From cancer driver genes to cancer driver mutations
Here too, the team approached this in a systematic manner, learning from the data. “This is the best natural experiment,” said Núria. “All the tumours that have been sequenced give us information about this experiment that has occurred in the human population.” The team calls their in silico saturation mutagenesis project, BoostDM, “machine learning inspired by evolutionary biology.” BoostDM learns and stores the combinations of features that define driver mutations in each gene/tumour pair, such as the location of mutational clusters, the domains that have an enriched number of mutations, and the enriched mutation types for each of the genes. This information is all available to download. “We didn’t want this to be a black box, to have a score or a classification with no explanation. We wanted this to be something that you can understand.”
The 185 high-confidence gene/tumour type models created by BoostDM reveal some never-observed driver mutations, and show that for certain genes implicated in multiple cancers, the driver mutations differ depending on the type of cancer .
BoostDM predictions are further used in the Cancer Genome Interpreter, in combination with expert curated databases. From a list of mutations in a particular cancer type, the Cancer Genome Interpreter identifies which mutations are more likely to play a role in the growth of the tumour, and flags genomic biomarkers of drug response, to suggest anti-cancer therapies that could target those mutations in that context. This way BoostDM results help to interpret variants of uncertain significance, as an additional tool to help clinicians understand their patients’ data.
The blueprint maps of the locations of driver mutations within a gene are freely available for researchers to browse, and the information they contain has several implications for drug discovery. For example, this data could help identify a protein’s functional domain, with consequences for the design of compounds that could be used to target it. One example discussed in the round-table following Núria’s talk was Werner syndrome ATP-dependent helicase (WRN), identified as a target for tumours with microsatellite instability in an Open Targets project . WRN has two enzymatic domains; the team disrupted each site to pinpoint the helicase domain as the protein’s functional domain. BoostDM could help resolve similar questions, identifying functional domains within a gene to suggest which might be the most important to target with a cancer therapy.

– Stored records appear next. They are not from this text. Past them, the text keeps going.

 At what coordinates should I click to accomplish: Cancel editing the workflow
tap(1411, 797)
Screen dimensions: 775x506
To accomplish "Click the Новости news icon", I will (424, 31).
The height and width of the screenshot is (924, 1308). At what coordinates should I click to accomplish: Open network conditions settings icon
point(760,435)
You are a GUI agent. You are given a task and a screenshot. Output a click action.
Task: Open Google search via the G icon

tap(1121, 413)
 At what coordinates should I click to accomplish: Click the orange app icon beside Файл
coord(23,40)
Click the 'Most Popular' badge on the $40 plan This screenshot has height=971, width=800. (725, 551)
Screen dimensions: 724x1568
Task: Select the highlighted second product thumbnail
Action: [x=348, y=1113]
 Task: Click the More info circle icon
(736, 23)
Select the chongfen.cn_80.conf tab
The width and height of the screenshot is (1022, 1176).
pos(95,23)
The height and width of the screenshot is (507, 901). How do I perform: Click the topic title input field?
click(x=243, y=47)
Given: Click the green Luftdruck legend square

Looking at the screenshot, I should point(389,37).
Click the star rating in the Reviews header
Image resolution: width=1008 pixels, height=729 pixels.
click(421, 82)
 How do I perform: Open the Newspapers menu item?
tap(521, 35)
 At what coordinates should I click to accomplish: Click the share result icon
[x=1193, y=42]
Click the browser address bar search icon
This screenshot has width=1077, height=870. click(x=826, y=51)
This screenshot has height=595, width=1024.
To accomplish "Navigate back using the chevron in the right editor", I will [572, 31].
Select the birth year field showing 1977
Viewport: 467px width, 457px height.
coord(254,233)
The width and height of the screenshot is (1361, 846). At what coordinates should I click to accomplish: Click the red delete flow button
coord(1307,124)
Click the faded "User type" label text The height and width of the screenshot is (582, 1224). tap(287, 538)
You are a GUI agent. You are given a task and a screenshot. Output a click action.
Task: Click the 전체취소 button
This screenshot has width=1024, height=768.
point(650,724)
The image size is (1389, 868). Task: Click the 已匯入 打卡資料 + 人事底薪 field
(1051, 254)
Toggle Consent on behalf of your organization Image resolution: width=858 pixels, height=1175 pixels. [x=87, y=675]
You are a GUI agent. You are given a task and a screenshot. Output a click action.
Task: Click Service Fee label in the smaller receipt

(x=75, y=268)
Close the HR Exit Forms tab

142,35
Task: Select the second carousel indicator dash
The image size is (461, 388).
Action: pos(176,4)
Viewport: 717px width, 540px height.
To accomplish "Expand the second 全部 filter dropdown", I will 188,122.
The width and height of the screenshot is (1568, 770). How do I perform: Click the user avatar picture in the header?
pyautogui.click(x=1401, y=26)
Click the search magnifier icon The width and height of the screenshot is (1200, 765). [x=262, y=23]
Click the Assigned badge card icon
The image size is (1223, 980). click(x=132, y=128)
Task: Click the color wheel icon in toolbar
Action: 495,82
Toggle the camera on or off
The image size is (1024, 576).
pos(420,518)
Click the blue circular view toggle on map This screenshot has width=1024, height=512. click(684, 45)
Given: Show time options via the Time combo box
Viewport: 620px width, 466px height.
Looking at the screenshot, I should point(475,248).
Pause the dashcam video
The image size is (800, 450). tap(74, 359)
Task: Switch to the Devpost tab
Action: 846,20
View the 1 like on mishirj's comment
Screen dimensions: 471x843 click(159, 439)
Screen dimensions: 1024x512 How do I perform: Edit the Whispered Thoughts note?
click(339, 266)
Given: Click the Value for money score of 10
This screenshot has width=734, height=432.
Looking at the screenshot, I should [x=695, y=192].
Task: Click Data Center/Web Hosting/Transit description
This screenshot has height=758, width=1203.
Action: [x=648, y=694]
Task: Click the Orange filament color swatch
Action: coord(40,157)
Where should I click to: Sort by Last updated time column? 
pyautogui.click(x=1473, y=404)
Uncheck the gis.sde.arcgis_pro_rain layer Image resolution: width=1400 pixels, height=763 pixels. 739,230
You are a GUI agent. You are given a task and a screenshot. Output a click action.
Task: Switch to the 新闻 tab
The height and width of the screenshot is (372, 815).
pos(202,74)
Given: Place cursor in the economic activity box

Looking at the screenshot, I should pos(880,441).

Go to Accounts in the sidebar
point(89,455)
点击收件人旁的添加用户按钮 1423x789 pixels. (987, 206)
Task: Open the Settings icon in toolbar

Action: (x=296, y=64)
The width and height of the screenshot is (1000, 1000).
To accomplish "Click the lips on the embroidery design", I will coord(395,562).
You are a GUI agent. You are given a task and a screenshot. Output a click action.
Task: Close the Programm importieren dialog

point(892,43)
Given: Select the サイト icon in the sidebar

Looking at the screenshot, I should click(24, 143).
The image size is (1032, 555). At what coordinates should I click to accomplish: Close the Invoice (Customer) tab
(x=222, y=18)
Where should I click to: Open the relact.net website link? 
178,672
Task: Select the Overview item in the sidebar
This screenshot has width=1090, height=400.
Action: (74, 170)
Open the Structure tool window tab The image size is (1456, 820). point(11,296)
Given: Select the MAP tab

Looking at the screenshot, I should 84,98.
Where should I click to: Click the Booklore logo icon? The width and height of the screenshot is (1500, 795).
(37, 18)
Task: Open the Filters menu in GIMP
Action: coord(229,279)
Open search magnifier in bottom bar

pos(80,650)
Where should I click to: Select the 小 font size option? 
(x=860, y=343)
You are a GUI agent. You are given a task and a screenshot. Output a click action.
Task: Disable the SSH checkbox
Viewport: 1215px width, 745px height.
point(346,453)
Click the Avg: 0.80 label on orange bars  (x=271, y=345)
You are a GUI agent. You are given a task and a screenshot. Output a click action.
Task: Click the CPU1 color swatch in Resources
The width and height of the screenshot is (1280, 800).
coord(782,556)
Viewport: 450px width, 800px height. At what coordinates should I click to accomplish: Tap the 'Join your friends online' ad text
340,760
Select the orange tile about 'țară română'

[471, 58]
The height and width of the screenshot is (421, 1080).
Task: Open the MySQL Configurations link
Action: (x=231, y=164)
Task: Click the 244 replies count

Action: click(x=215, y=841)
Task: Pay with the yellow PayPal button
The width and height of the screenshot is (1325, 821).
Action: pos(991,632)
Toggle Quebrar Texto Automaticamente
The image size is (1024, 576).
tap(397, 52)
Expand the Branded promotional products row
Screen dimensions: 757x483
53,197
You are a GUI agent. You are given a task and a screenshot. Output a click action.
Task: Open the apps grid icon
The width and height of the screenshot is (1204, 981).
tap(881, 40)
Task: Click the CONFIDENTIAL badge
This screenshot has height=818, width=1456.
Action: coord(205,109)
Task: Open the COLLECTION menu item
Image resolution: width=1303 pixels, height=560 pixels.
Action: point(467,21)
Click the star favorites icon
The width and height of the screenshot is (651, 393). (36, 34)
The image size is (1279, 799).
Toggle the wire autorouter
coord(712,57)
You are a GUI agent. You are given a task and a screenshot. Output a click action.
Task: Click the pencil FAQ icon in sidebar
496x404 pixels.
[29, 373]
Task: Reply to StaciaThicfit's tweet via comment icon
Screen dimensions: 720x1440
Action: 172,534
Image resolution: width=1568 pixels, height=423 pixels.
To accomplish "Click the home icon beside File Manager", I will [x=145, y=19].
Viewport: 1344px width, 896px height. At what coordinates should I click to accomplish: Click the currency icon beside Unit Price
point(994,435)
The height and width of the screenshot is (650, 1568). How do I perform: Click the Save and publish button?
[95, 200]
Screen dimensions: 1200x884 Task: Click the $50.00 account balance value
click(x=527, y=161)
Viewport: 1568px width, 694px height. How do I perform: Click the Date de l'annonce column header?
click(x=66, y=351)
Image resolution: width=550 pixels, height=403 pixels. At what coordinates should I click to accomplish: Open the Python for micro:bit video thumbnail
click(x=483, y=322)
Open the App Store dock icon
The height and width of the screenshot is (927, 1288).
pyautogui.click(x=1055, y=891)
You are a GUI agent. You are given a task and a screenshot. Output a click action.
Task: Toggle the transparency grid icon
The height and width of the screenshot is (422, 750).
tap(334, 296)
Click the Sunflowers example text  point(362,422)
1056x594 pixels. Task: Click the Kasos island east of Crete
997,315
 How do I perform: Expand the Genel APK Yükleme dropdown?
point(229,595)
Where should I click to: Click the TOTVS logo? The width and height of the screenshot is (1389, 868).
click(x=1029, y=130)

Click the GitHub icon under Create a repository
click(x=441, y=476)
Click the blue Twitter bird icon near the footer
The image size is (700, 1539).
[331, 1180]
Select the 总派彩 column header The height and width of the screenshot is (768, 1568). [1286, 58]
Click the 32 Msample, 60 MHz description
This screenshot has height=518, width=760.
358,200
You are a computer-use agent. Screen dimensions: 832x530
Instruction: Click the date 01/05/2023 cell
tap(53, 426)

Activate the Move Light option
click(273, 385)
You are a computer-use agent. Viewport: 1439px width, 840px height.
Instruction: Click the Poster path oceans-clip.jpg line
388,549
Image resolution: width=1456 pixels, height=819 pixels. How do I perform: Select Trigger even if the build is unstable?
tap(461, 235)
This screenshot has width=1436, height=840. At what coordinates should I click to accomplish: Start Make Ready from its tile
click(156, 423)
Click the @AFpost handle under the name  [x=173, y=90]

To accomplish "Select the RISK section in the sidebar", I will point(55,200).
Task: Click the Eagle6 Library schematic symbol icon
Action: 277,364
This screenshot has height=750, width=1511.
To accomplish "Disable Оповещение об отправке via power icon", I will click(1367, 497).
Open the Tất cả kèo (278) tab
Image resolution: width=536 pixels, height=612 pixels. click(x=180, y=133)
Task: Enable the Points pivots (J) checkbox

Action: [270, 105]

“This is just the beginning, and there is a long way to go,” Núria emphasised, projecting an image from her home town of a path disappearing into rocky mountains. “For us, this is a proof-of-concept that the data holds a lot of information, and that we can go much further.” For example, there is still a lot to be learned from the context in which these cancers occurred. Ideally, the model would take into consideration the other mutations that have occurred in that cell, the stage of the cancer, and whether the patient has already received treatment. “In the future, we hope to be able to predict patient-specific mutations, to allow for more personalised medicine approaches.”
1. Martínez-Jiménez, F., Muiños, F., Sentís, I. et al. A compendium of mutational cancer driver genes. Nat Rev Cancer 20, 555–572 (2020).
2. Muiños, F., Martínez-Jiménez, F., Pich, O. et al. In silico saturation mutagenesis of cancer genes. Nature 596, 428–432 (2021).
3. Behan, F.M., Iorio, F., Picco, G. et al. Prioritization of cancer therapeutic targets using CRISPR–Cas9 screens. Nature 568, 511–516 (2019).